Automobile : comment les boîtes de vitesses sont devenues des « nids » à logiciel

Automobile : comment les boîtes de vitesses sont devenues des « nids » à logiciel

Grâce à l’électronique, le fonctionnement des boîtes de vitesses automatique influence largement les niveaux d’émissions polluantes.

On connaissait déjà le logiciel truqueur des moteurs Diesel Volkswagen. Voici que l’on commence à découvrir un autre software potentiellement aussi pernicieux, celui des boîtes de vitesses automatiques.

Audi ne l’a reconnu qu’à demi-mot le week-end dernier, mais ses transmissions automatiques sont capables de déceler le moment où la voiture subit un test officiel (grâce à la rotation du volant), et d’adapter en fonction les passages de vitesses. En France, les autorités ont mis au jour un comportement du même genre sur la Fiat 500x.

En général, plus le moteur tourne lentement, plus la vitesse enclenchée est élevée, moins le bloc consomme et pollue. La manière d’utiliser le moteur régit donc largement la performance environnementale d’une voiture.

Algorithme ultrasophistiqué

En conduite manuelle, la responsabilité incombe au conducteur, qui sait pertinemment que son plein durera moins longtemps s’il accélère « façon karting ». En conduite automatique, c’est le logiciel de la boîte qui passe les vitesses quand bon lui semble, selon un algorithme ultrasophistiqué calculant en temps réel le rapport optimal pour atteindre le rythme voulu par le conducteur. L’idée de base : maîtriser la consommation tout en conservant une reprise raisonnable – entre eux, les experts appellent cela le « brio » du moteur -, et des bruits ou des tremblements limités.

Pour gérer les conditions réelles de conduite, les constructeurs ont ainsi intégré à leurs algorithmes plusieurs modes – « éco », « normal », « sport » -, qui s’activent en fonction de la pente de la route, des conditions de circulation, mais également selon le comportement du conducteur.

Logiciels « auto-apprenants »

Pour compliquer la chose, ces logiciels sont de plus en plus « auto-apprenant », c’est-à-dire qu’ils intègrent au fur et à mesure le comportement du conducteur de la voiture à leur propre algorithme. Un vrai savoir-faire différenciant dans l’industrie : s’ils achètent la boîte et la sous-couche informatique à un fournisseur, les constructeurs codent eux-mêmes le logiciel du calculateur (ou du moins, ils en définissent toujours les paramètres).

Grisés par la magie de l’électronique, certains ont-ils pu aller jusqu’à développer des programmations irréalistes à l’intention exclusive des tests officiels ? A elle seule, la boîte de vitesses peut permettre de gagner quelques grammes de C02 lors des tests officiels, ce qui fait parfois une différence énorme. « C’est comme faire de l’écoconduite.
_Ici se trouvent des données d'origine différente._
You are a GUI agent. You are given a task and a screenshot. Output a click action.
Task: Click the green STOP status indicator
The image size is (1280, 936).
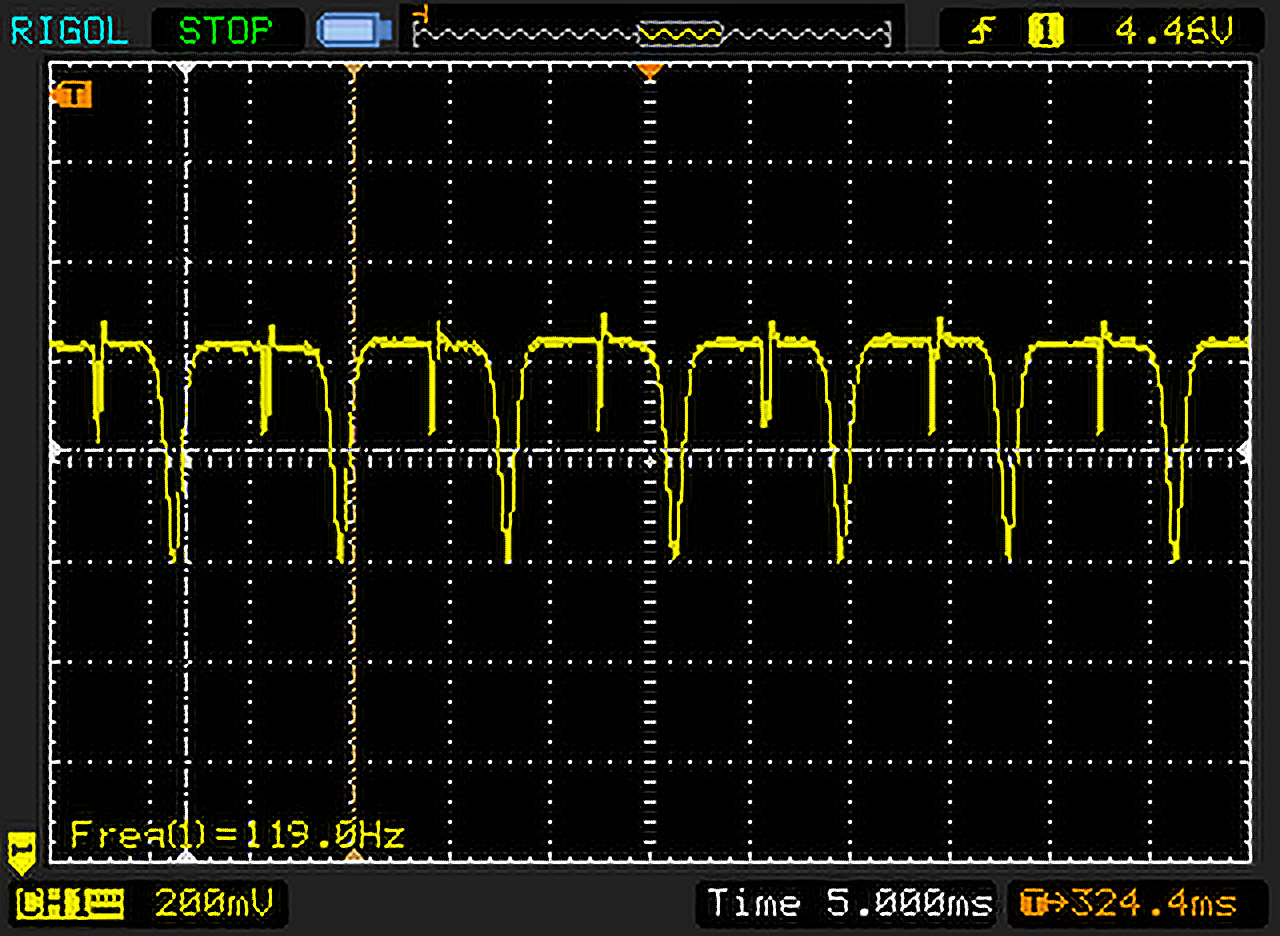pyautogui.click(x=226, y=31)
En fonction du véhicule, on peut gagner de 5 à 10 % en consommation avec le réglage d’une boîte », pointe un expert. Dans ce cas, pas étonnant que différentes techniques d’optimisation des boîtes soient utilisées pour passer les tests. Ainsi, on peut rouler en équivalent cinquième en ville comme Fiat, ou démarrer l’essai en seconde, comme Volvo. Ce serait légal, a priori.